Шумский двинулся, но снова остановился и жестом подозвал Шваньского.
– Слушай, Иван Андреевич! Серьезно сказываю. Дело важнеющее. Ступай туда с полицией и придумай, – ты у меня умница, – придумай, каких бы тебе самых пакостных пакостей напакостить в квартире улана. Нашуми, накричи, выругай его на все лады. Действуй по моей доверенности и на мою голову. Наделай там всего, чего только можно – хуже. Ну, хоть подожги квартиру, да спали все!
– Как можно-с!
– Да, знаю, что нельзя. А ты надумай, что хуже пожара, и чтобы тоже дым коромыслом на всю квартиру пошел. Услужи, голубчик! Век не забуду. И покуда не надумаешь какой первейшей и знатнейшей мерзости, по тех пор не ходи. Понял ли ты?!.
– Понял-с.
– Да хорошо ли ты понял?
– Да уж будьте, Михаил Андреевич, спокойны. Не первый раз.
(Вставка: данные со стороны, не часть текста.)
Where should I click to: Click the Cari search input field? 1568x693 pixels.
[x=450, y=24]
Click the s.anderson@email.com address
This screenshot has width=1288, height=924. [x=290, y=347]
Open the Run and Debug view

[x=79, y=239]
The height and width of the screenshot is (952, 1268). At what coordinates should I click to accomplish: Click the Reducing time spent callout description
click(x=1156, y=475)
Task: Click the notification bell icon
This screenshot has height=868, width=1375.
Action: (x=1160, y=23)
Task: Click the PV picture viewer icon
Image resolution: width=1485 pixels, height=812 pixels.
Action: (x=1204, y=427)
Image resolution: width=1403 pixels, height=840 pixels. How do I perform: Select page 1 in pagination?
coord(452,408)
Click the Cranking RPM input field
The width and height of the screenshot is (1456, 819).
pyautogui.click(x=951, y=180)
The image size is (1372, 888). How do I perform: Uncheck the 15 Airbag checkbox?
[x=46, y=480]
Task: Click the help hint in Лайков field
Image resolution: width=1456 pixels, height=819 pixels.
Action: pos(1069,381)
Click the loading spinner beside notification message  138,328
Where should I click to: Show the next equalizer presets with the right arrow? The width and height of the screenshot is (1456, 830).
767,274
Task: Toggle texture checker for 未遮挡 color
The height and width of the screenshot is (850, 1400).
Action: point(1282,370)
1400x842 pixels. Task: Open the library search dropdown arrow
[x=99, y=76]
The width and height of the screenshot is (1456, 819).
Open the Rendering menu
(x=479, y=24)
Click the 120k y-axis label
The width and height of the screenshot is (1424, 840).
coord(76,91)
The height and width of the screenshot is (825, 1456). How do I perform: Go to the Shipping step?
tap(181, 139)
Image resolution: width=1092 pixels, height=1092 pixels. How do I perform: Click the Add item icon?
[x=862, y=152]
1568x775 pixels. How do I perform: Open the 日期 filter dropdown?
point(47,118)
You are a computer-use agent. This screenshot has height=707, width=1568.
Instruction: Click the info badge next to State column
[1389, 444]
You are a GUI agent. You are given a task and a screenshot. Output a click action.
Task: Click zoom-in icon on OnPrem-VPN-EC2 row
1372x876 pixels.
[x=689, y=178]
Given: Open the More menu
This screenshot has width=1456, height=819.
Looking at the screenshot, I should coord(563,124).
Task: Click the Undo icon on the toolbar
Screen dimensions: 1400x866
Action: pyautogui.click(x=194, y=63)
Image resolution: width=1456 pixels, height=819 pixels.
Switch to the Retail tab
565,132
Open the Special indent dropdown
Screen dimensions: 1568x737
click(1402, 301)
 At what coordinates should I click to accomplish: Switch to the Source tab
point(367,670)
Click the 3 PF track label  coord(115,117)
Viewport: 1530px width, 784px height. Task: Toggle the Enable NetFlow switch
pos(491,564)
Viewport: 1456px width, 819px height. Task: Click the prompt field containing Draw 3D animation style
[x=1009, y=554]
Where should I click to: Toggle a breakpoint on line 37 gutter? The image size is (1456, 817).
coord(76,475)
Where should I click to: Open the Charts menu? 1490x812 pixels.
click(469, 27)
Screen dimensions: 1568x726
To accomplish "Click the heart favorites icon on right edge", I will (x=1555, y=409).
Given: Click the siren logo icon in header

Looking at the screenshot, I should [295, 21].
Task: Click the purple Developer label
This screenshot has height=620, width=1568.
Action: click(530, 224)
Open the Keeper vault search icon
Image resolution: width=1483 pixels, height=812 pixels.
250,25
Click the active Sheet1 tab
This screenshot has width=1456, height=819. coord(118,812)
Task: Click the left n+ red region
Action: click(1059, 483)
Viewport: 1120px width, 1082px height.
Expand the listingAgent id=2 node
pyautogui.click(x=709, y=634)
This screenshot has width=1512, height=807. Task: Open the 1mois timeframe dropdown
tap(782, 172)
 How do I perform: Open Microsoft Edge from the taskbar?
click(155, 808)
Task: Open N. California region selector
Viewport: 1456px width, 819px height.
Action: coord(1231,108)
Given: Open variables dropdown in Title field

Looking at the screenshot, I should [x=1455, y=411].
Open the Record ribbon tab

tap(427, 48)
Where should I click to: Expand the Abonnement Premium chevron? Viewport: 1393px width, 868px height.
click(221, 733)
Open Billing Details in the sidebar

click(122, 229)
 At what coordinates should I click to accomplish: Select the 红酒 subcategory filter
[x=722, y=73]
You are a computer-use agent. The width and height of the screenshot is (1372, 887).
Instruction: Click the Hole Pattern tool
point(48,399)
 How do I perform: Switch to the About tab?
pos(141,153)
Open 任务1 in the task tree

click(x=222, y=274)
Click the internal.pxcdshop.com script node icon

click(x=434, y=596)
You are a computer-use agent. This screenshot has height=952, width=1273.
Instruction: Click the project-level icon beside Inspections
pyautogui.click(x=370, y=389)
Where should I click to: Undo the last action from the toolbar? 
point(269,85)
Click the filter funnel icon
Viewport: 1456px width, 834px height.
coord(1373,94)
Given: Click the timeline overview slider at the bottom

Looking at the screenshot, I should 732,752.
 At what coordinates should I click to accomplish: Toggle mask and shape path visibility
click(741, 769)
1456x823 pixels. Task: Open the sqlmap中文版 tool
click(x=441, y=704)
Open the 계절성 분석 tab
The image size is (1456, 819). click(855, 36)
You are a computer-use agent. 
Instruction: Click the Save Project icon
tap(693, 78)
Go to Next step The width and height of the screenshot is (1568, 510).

– Мне нужно, чтобы в его квартире, этого проклятого улана, произошли чудеса в решете, чтобы сам черт в ступе и всякая дьявольщина на всю столицу разнеслась. А за мною считай за это самое деяние ровнехонько сто рублей.
– Слушаю-с.
– Ну, вот, докажи еще раз, что ты умница и меня любишь. Могу ли я надеяться?
– Помилуйте, Михаил Андреевич, – уже обидчиво произнес Лепорелло. – Я так распоряжусь, что даже вот как… – Шваньский стукнул себя кулаком в грудь. – Вот как-с скажу: самому мне потом стыдно будет на людей смотреть.
– Ну, вот, спасибо!..
И Шумский, рассмеявшись на всю улицу, быстрым шагом двинулся по Морской.
– Молодец на это, – бурчал он себе под нос. – За это я и люблю. Глупое животное, а на иную мерзость – о семи пядей во лбу.